Wednesday, January 4, 2012
Tears of a Clown
I could choose to stay home, neglect my debts and say to heck with my credit, let it tumble into the tank (it's still reeling from a divorce 4 years ago so it's hanging by a thread lol!!!). However, I like having shelter, albeit a small humble apartment. I enjoy being able to eat--yes I have a jolly waistline--and enjoying more than Raman noodles. Also, I have a kiddo who deserves the best that I can give her. Which, as a single mother, means working a paying full time gig and squeezing in what I'd like as my career part-time. This frustrates me.
I mean a whole lot.
There are times I'm at work, going through the motions, wishing I could work on my novel. But keeping a steady paycheck is too important, so important that I sometimes think maybe I should face reality, give up this dream. Work doing what I can. Maybe dream some other time in life.
Then I look at my daughter and wonder, "Would I tell her to dream some other time in life?"
Bells No! I'd tell her to go for her dream and do my best to support her in the pursuit of it.

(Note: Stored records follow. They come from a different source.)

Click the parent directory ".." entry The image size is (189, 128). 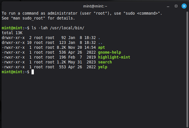pos(99,42)
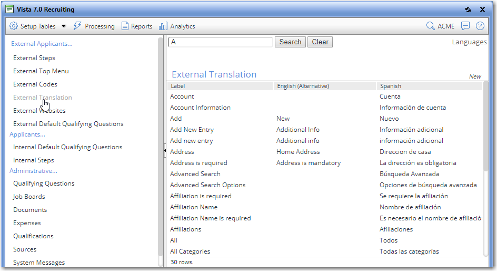
Task: Open Processing from the lightning icon
Action: click(x=77, y=26)
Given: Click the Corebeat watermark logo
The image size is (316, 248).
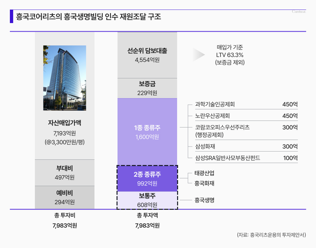Looking at the screenshot, I should point(299,12).
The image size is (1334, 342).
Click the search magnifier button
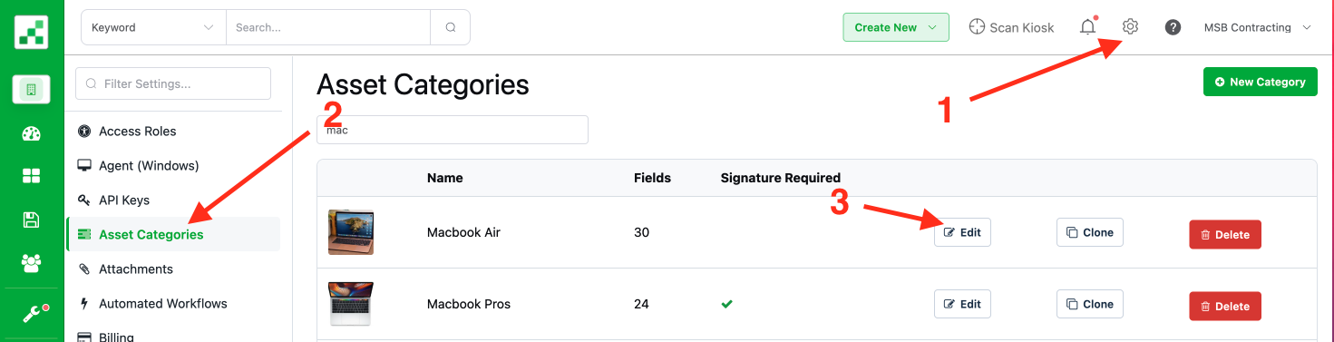(451, 27)
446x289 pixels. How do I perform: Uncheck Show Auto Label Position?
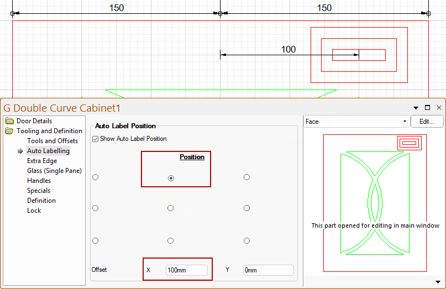(x=96, y=139)
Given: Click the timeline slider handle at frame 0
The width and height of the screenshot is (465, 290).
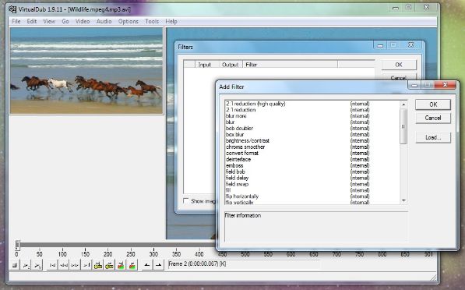Looking at the screenshot, I should (x=17, y=245).
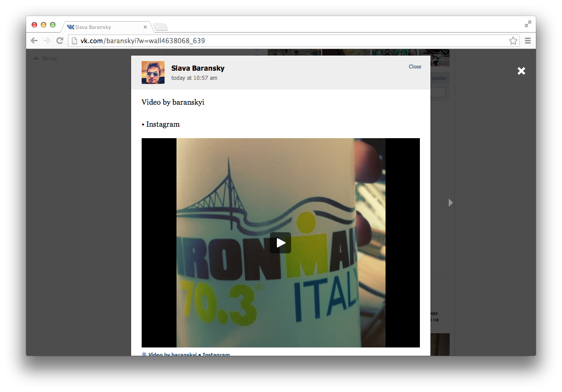Image resolution: width=562 pixels, height=392 pixels.
Task: Advance to the next post using the right chevron
Action: [450, 202]
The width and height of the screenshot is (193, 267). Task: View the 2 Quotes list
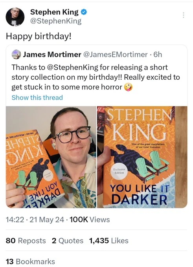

But there are times this gets really hard. I suppose that's why finding a better balance for me is such an important task. My kiddo is my all. I can't shove her aside, neglect her altogether. She would grow to dislike my pursuit...and I wouldn't blame her.
I know we all face struggles, obstacles, really big mountains that we wish were molehills. Each writer has his or her own difficulties. I try my best not to wallow in my own, just a little hard sometimes.
I mean seriously, I don't think I could express how hard.
Okay. The smile isn't gone, just waned a bit by my 'reality bites' moment. I just have to remember that every journey begins with a step, a story with a word and a pursuit with a dream.
I am Angela Brown, an aspiring author. Despite my insecurities, I am in Pursuit to Publishness.
What about you? Any obstacles you'd like to air out?